First, the free satellite unit isn’t free, the data transfer is free but the box in the aeroplane is not. Having said that it is simply an ADS-B signal relay and many if not most airliners already have ADS-B. The free satellite uplink is not operational until 2017 and airliners are already equipped to use it, so it’s not the airlines that are lagging.
Second, ADS-B coverage probably wouldn’t have made a difference to this search or MH370. QZ8501 was within radar coverage. We know nearly as much about it as we would know about you with your spot detector. We know where it was when whatever happened to it happened. If it had ADS-B coverage or radar coverage to the surface then maybe we’d have a few more seconds of position data but I’m not convinced that would help the search. On MH370 the transponder was turned off or failed, the ADS-B unit is part of the transponder and would’ve stopped transmitting at the same time as the transponder did.
This happened in the tropics during the local wet season with heavy thunderstorm activity. I don’t know exactly what the weather conditions are in the search area but the reports from day 1 of the search was that it wasn’t good. Having flown search aircraft around the tropics I can tell you that on a good day the radar will pick up a breaching whale, a pod of dolphins, a cooler box, tree trunk, and many other small floating objects within about 30 NM, but on a bad day you can’t pick up much of anything.
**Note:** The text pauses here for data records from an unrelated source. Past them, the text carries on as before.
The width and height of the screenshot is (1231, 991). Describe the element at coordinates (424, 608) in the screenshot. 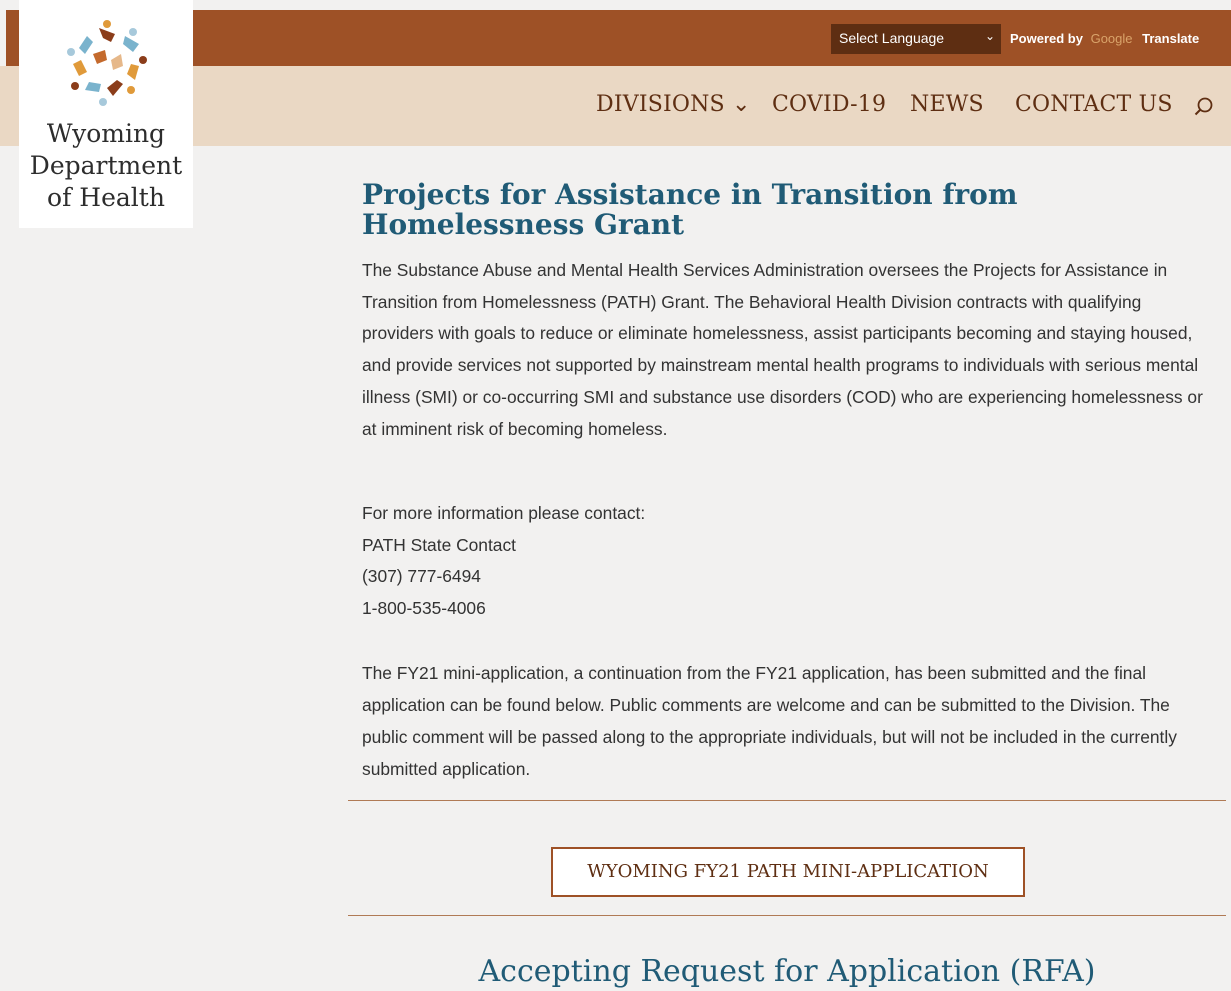

I see `contact-phone-tollfree: 1-800-535-4006` at that location.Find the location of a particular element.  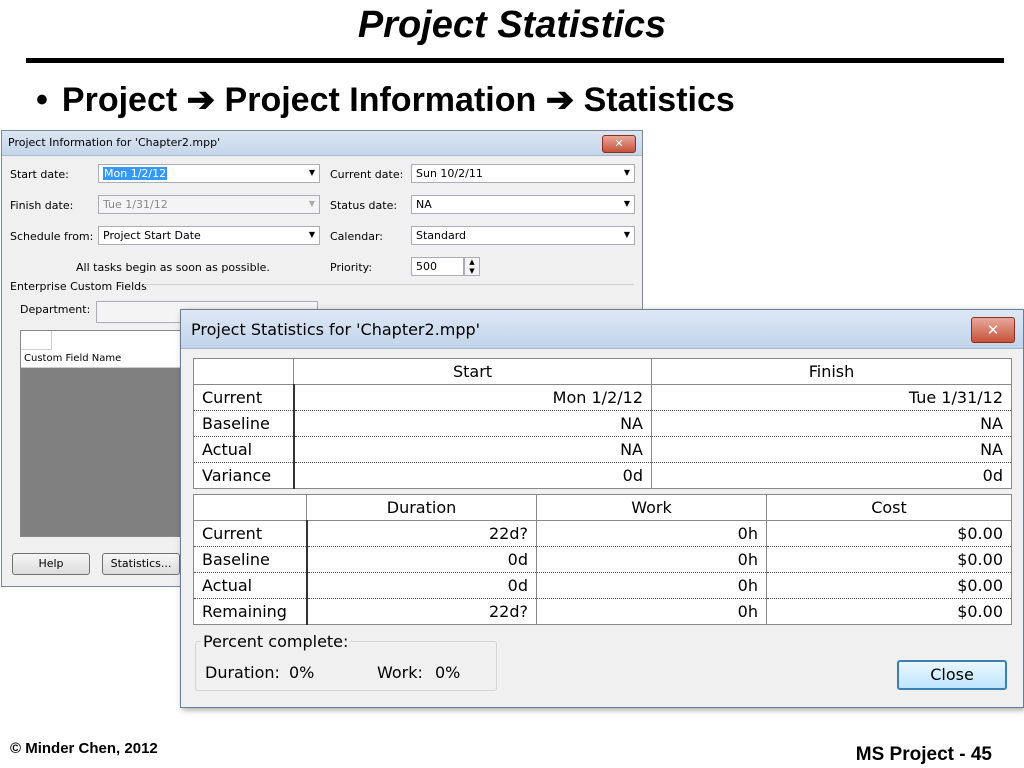

current-date-label: Current date: is located at coordinates (367, 174). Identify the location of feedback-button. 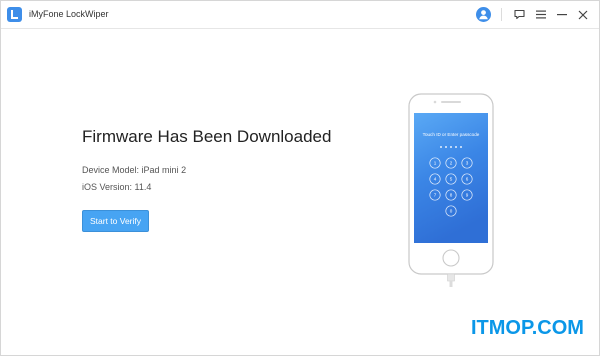
(519, 14).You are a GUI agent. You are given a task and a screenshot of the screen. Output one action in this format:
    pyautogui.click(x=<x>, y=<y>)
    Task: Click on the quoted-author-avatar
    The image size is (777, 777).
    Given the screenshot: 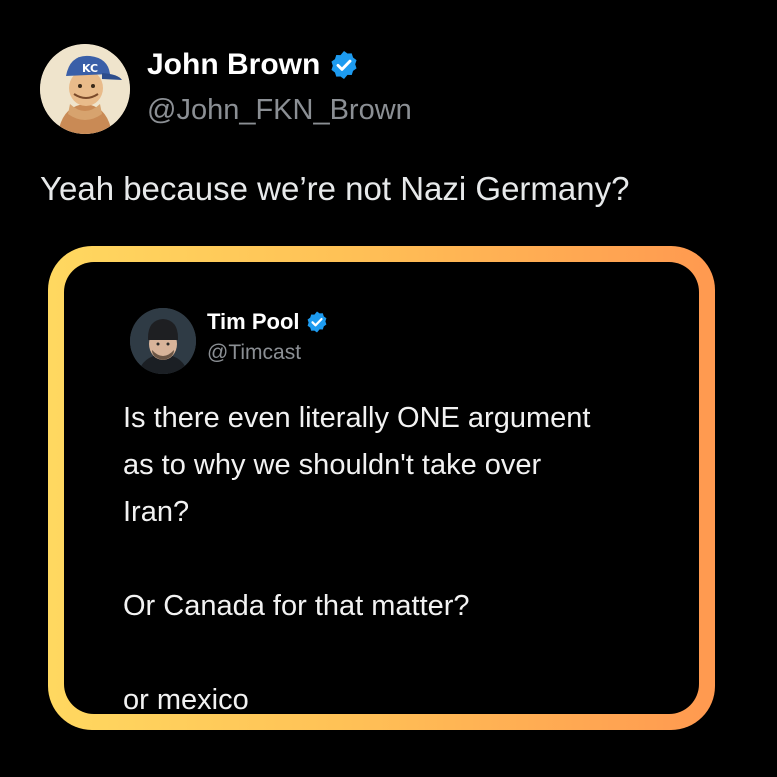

A visual search is incredibly difficult and you can fly over something multiple times and not see it.
My feeling is that this aeroplane is pretty close to its last known position and that we shouldn’t be concerned about not being able to find it until they have a few days of searching in very good conditions.
Adam Air 547 took over a week to find.
Point taken.
I’m so glad no one posted “terrorism”. A far more commonly held horrid stereotype about the region.
Its almost 48 hours since the plane crash.
It was more than 48 hours before investigators determined that MH370 turned around halfway across the Gulf of Thailand so search crews were still combing the Gulf of Thailand for MH370.
Its seems like we know as much about QZ8501 as we did at a comparable time after the disappearance of MH370.
Indonesian searchers say they have spotted debris at sea in the hunt for Flight QZ8501
That’s about it. Breaking news posted at the link at 01:32 EST.
10km from the position of the last radar contact.
Breaking news updated at 3:00 AM EST: confirmed wreckage of AirAsia Flight QZ8501.
Six bodies have been retrieved in the vicinity of the wreckage: AirAsia Live: Both black boxes found, one still stuck under heavy wreckage -World News , Firstpost
(Warning: there’s a picture of a floating corpse in the link)
Confirmed. Guardian link, (they’re not including the floating corpse image.)
Over 40 bodies recovered so far.
Expected, but how sad. In a way I suppose this must be better than never knowing for sure what happened to the plane and all those poor people aboard…but still, shit.
Aw, damn…
They were flying near some really bad weather. This is heartbreaking.